Ayer publicaba el dominical un texto titulado Cuerpos al límite en el que se nos hablaba de gentes que hacen carreras de cientos de kilómetros que duran varios días cruzando montañas y desiertos. Parecen pruebas sobrehumanas, pero cada vez hay más en el mundo -decía el articulista, y añadía: Se trata de retos deportivos que trascienden la competición para convertirse en un emblema de superación y en una experiencia vital salpicada de osadía, compañerismo y aventura. Para mí, una vez más como ya es corriente en los tiempos que vivimos, se tergiversa la realidad, pues lo que el autor describe es pura y simplemente sadomasoquismo. Por ejemplo, en la Gore Tex Transalpine Run, los participantes corren 300 km en ocho etapas a través de los Alpes. Cojo, llorando de dolor, avanza entre los aplausos de sus compañeros -se dice de uno.
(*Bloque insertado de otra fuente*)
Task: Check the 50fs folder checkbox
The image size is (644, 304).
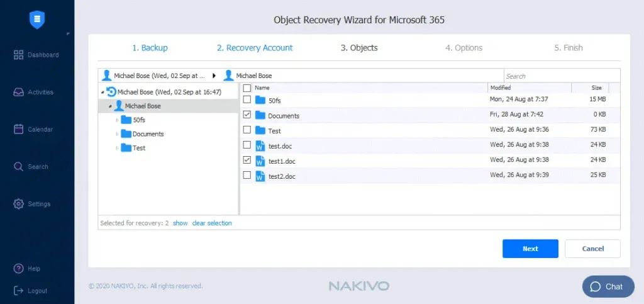Action: (x=247, y=99)
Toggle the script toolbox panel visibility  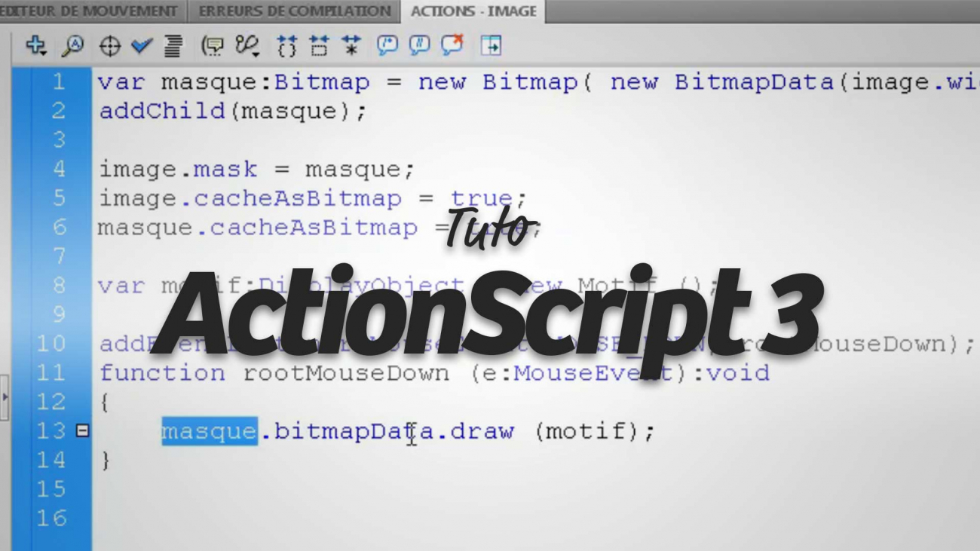tap(491, 47)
El Maratón des sables son 250 km de carrera en seis días por el desierto. Una etapa de esta carrera, 80 km, se ceba en los corredores y deja un reguero de pies llenos de sangre y ampollas. Una corredora británica avanza penosamente, cojeando y con muestras de dolor, se ha destrozado los pies. Pues bien, esto es puro masoquismo disfrazado de proeza deportiva. Además de casi dejar la piel en el intento y poner en peligro la salud, bordear el suicidio, hay que pagar 3000 euros por la inscripción. Pero no se lo llama masoquismo, sino superación de sí mismo, como si superarse a sí mismo fuera una virtud en lugar de ser un disparate y una muestra de desequilibrio. Porque vamos a ver, quién es ese que supera y quién es ese “sí mismo” superado? Son una misma persona; no hay dos, hay uno solo. Con acierto se ha dicho que quien no tiene a quién dominar, se domina a sí mismo. Uno es al mismo tiempo el sado y el masoca. Cuando uno no tiene piedad de sí mismo, no se compadece de los propios sufrimientos, se prepara para no tenerla de los demás, para no compadecerse de los sufrimientos ajenos. El masoca se prepara para sado. Esto, estos cuerpos al límite, que aquí equivocadamente se aplaude, era justamente lo que Mussolini y Hitler pedían de sus jóvenes nazis, gente de hierro, dispuesta a morir y matar sin pestañear. El sadomasoquismo disfrazado de reto deportivo. La mentira disfrazada de verdad, como en el 1984 de Orwell.